Historically low interest rates for fixed-rate mortgages have incited a surge of activity in the 15-year mortgage industry. The lowest mortgage rates in history have prompted consumers to refinance existing mortgages, ultimately shortening the lifetime of their loan terms.
According to data gathered by CoreLogic (provider of financial, property and consumer information), 26 percent of homeowners who refinanced their home during the first two quarters of 2010, opted for a 15-year mortgage loan. This number shows a significant increase in popularity for the mortgage variety. Previous studies conducted by CoreLogic have shown that in 2009 18.5 percent of all borrowers chose shorter length mortgages and that number is double the 9.4 percent of consumers who contracted for 15-year loans in 2007.
History of Mortgages
The word mortgage has been part of the American vocabulary for decades. It is because of the legal documenting promising a property as a security in order to secure a loan that part of the country’s economy is based on homeownership. Prior to the nation jumping on the home loan bandwagon, people have borrowed money to pay for land and property since 1190.
The very first signs of a mortgage can be traced back to the common laws in England during the high Middle Ages. During this time period, there were legal obligations put in place to protect a lender from not getting their investment back. The law provided the lender with a bit of interest in the property of the borrower, similar to the contemporary practice of using a home as collateral in a home purchase.
The loan behavior migrated to America along with immigrants to the land. By the 1900s mortgage loans were a common type of offering although not everyone could qualify to get one.
Mortgage Loans Then and Now
Prior to America's Great Depression mortgage options were limited. The conventional way to finance a home purchase during the time period required a consumer to place of 50 percent deposit on a five year term home loan. During the five year commitment the borrower had to pay back all the money that was loaned plus interest, with the final installment being a balloon payment. If any of that debt was left unpaid, the borrower would have to find another loan opportunity and refinance.
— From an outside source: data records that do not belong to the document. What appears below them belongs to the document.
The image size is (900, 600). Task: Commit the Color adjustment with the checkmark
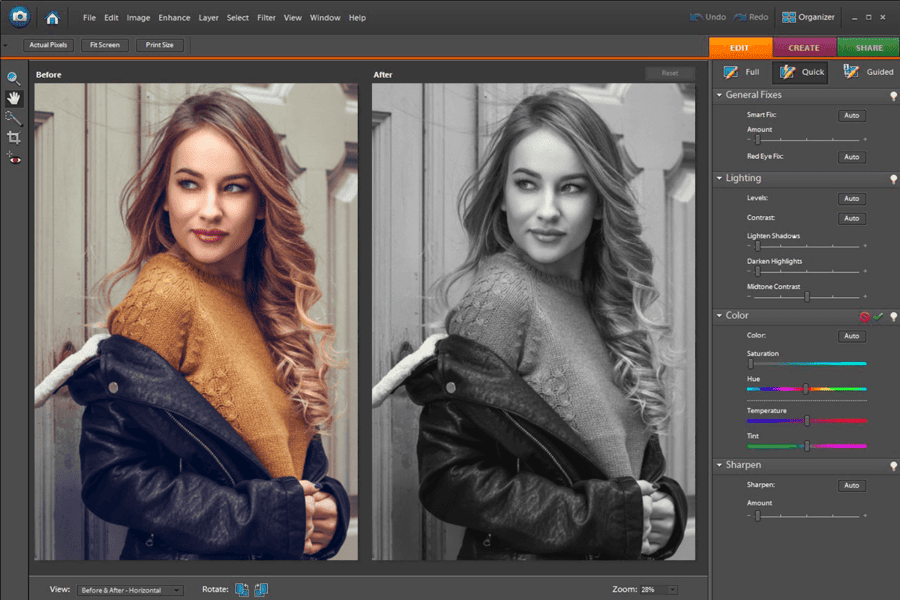point(879,315)
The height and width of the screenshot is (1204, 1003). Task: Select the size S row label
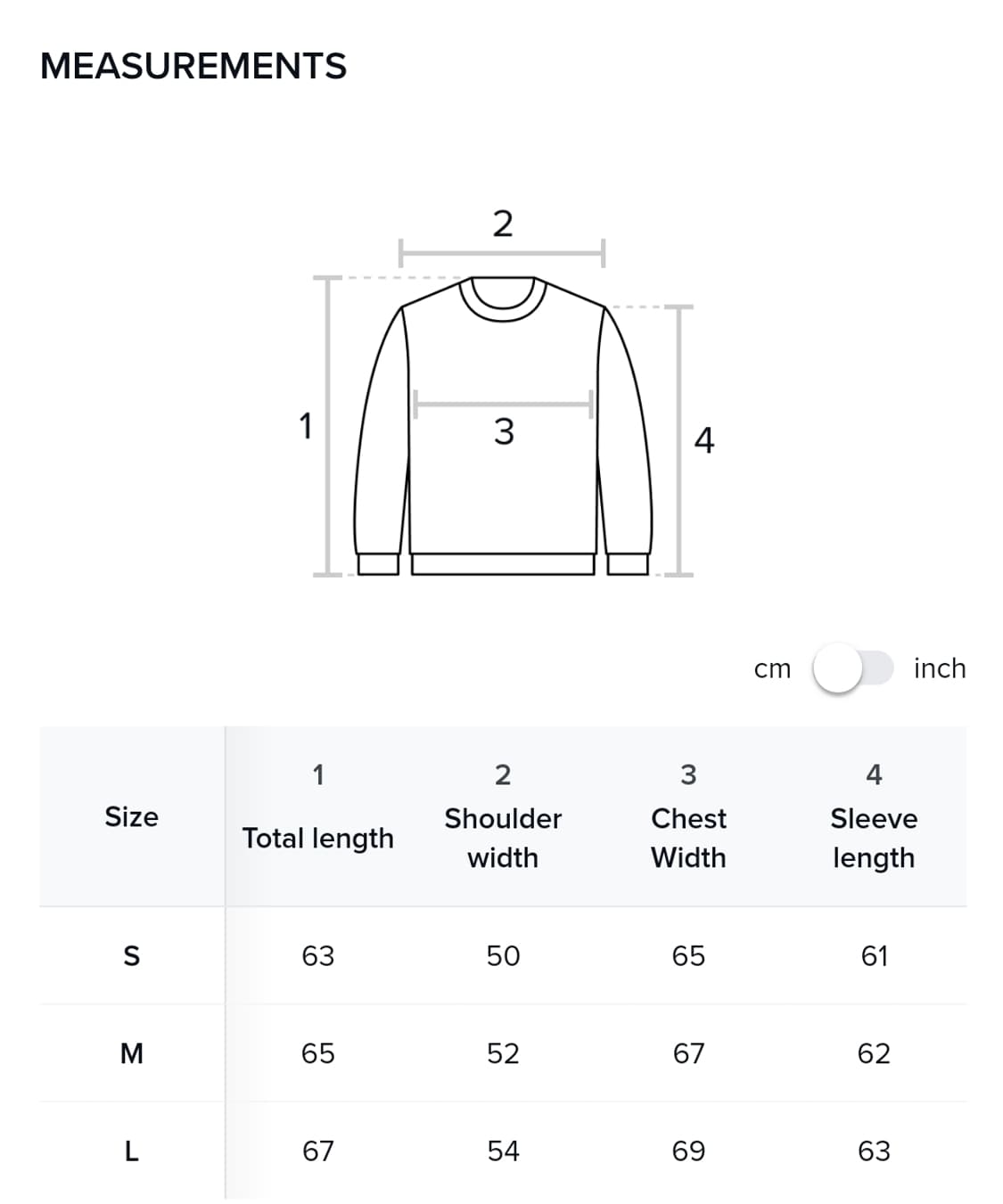pyautogui.click(x=132, y=956)
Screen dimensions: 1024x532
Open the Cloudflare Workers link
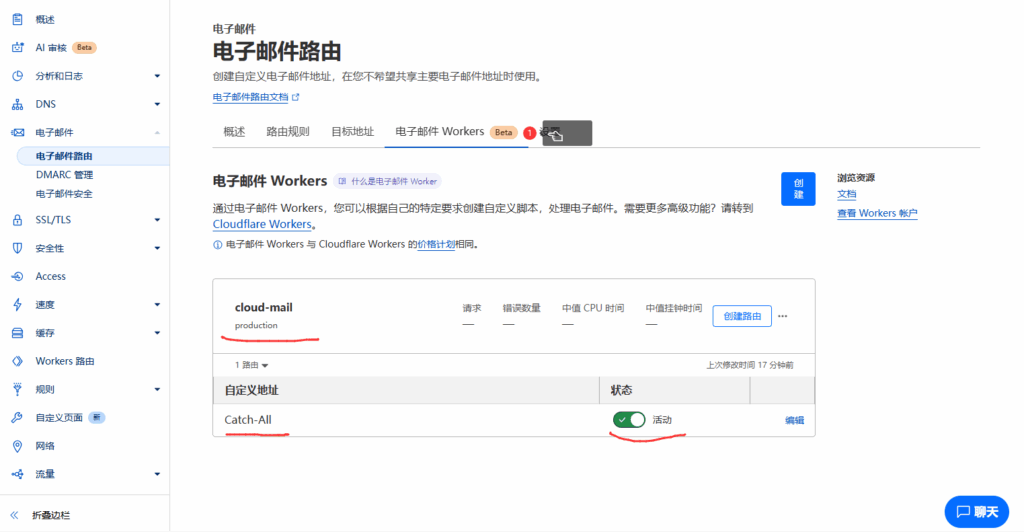point(263,225)
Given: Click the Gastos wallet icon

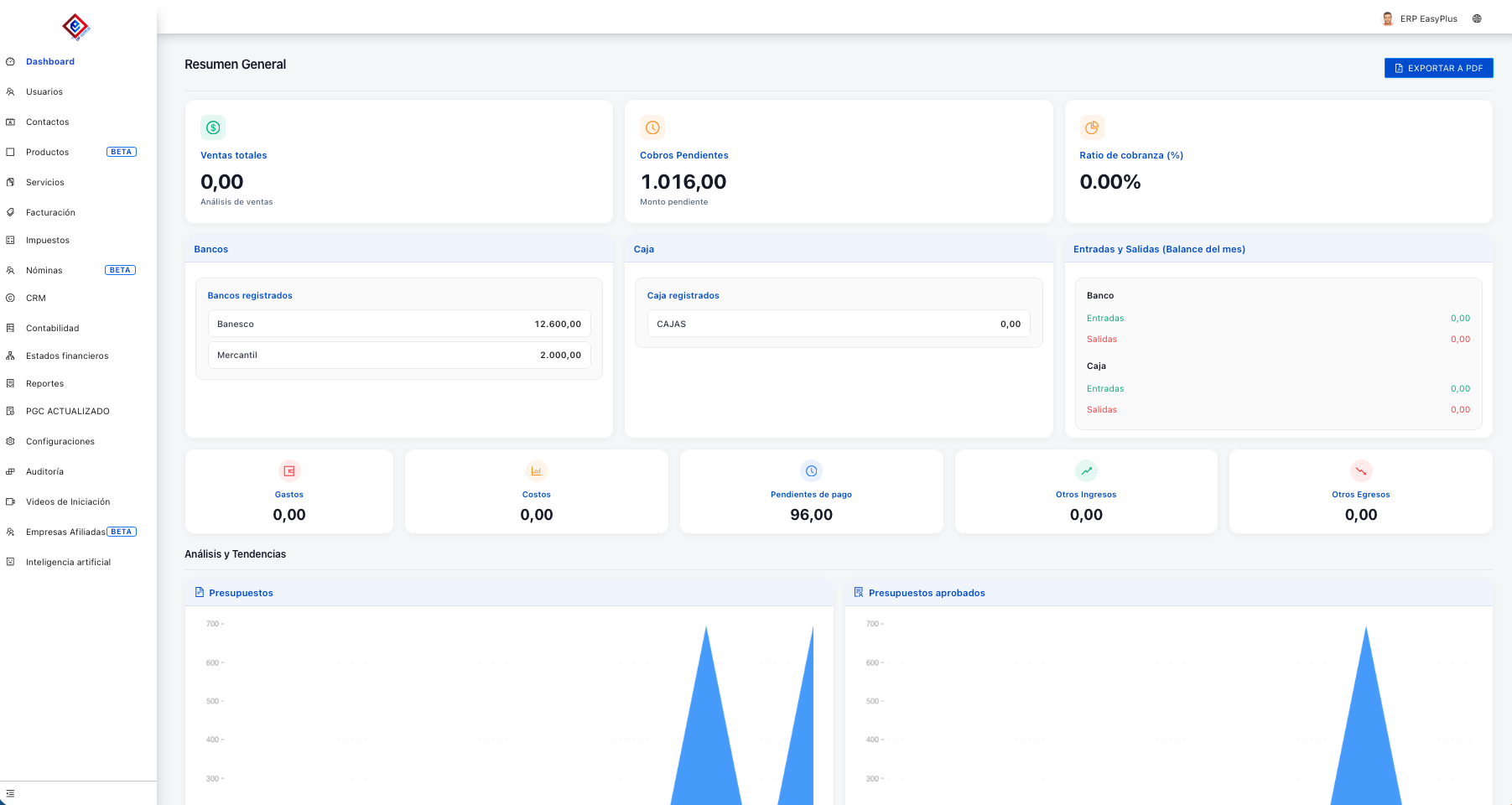Looking at the screenshot, I should click(289, 471).
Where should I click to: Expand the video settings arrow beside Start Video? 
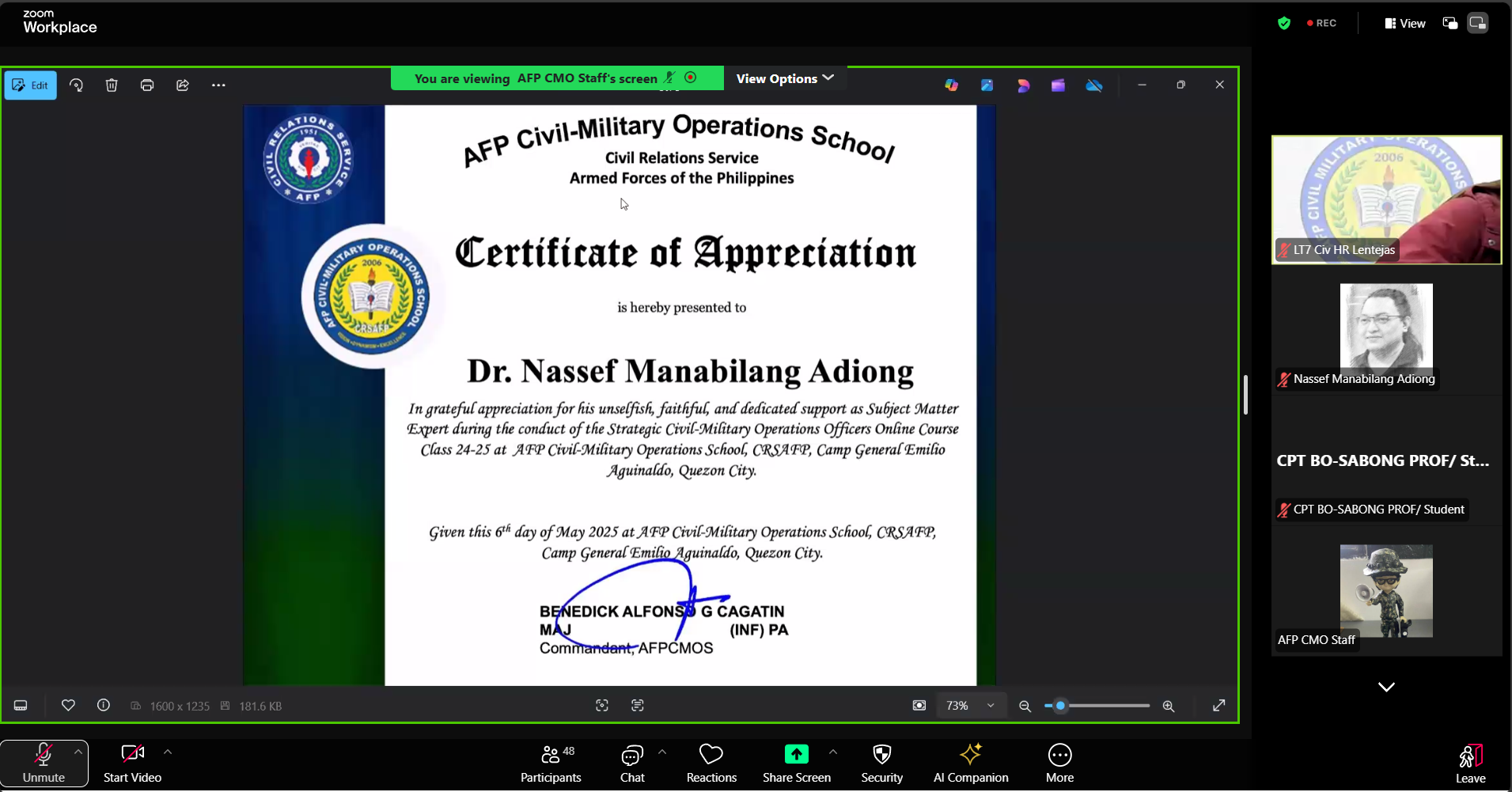click(168, 752)
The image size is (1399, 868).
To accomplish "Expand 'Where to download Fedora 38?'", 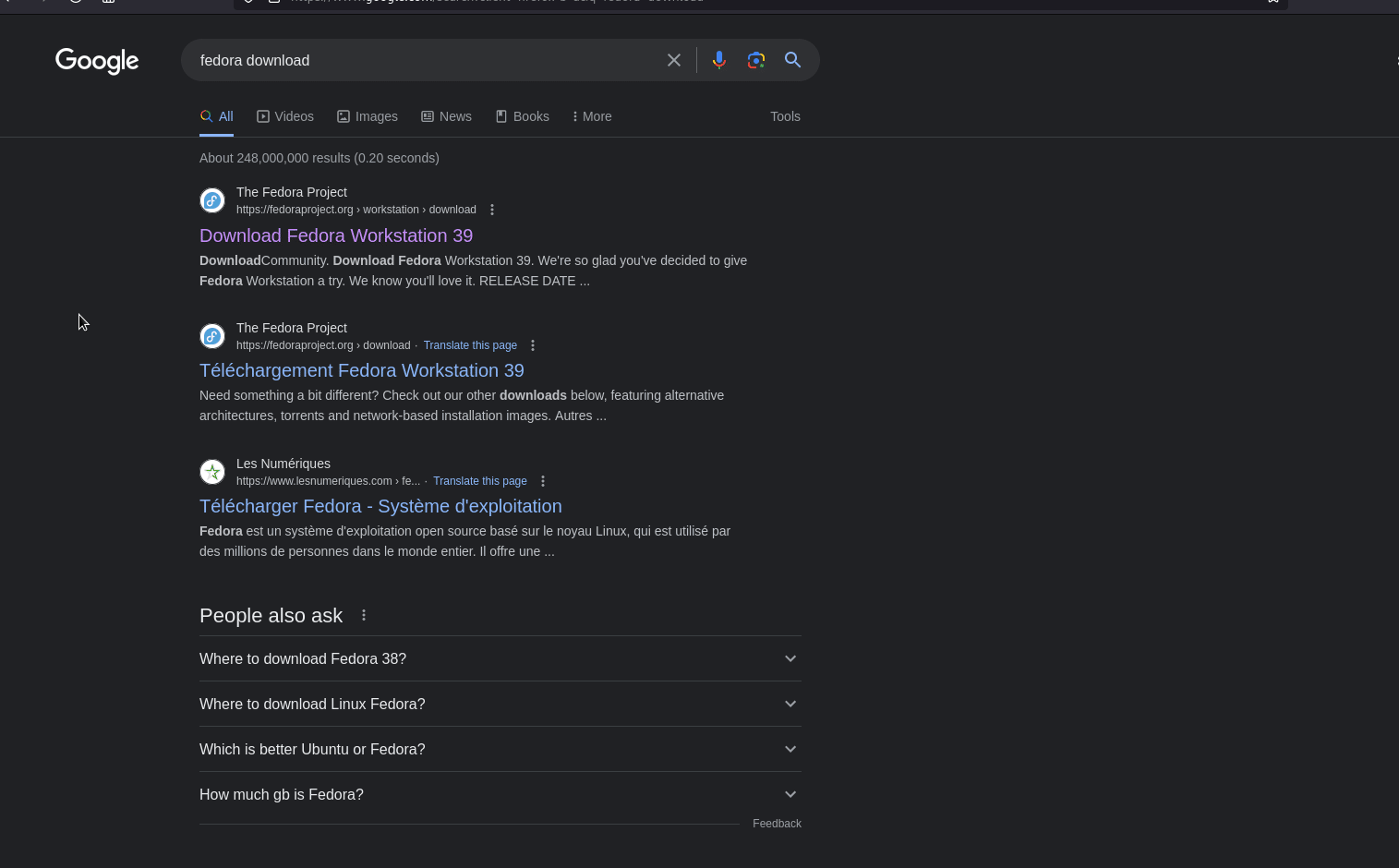I will pyautogui.click(x=500, y=658).
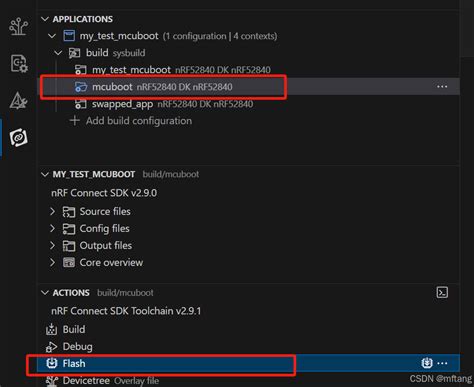Collapse my_test_mcuboot application node
The image size is (474, 387).
[52, 36]
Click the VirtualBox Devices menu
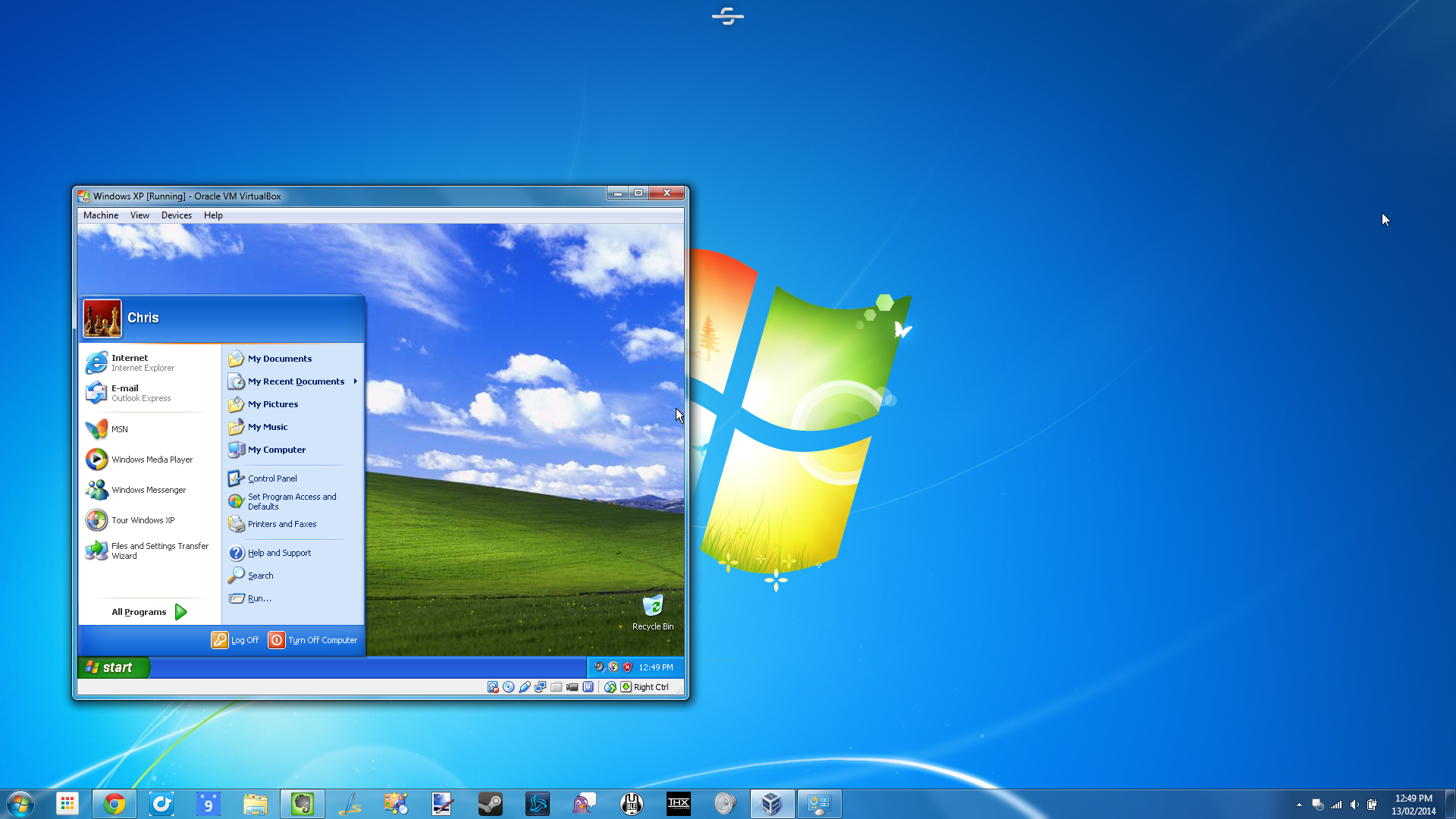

That process stayed intact until Fannie Mae was created to help stabilize the crippled real estate market reeling from the affects of the Great Depression. In 1938 the government created the Federal National Mortgage Association (Fannie Mae) entity to buy up default mortgages from lenders. The move was done to free the financial institutions of their debt and get the back into the business of loaning money to consumers. It worked and the industry eventually evolved into the current system.
Current Mortgage Varietals
While all mortgages are similar in concept, each type has its own terms, length and qualification requirements. Two common types of home loans are either fixed rate mortgages or adjustable rate mortgages (aka ARM).
Fixed rate mortgages are those home loans that lock in an interest rate and payment term for an extended period of time. The most common type of fixed rate mortgage selected is a 30-year mortgages. Fifteen year and even 40-year mortgage plans also exist. Fixed rate mortgages are extremely popular with first time homebuyers, as repayment schedules are predictable. Only those with the best credit history and financial stats can expect to qualify for fixed rate mortgages.
ARMs also come in a variety of lengths, however the interest rate fluctuates and resets during the contracted loan period. Generally, ARM opportunities have promotional interest rates to start and the initial rates are lower than the fixed mortgage rate counterparts. However, overtime the rate will be adjusted in direct correlation with the Prime or Treasury Bill rate. When a new payment amount is greater than the previous it is considered to balloon. ARMs are available both to the most qualified borrowers and their subprime counter parts.
While it may seem incredibly enticing to jump on the 15-year fixed rate bandwagon, the move is not for everyone. Fannie Mae recently reported that the current mortgage rate for this loan type is 3.86 percent. However, those considering refinancing to this length loan must realize that they will have less time to pay off their debt and their mortgage payments might go up as a result.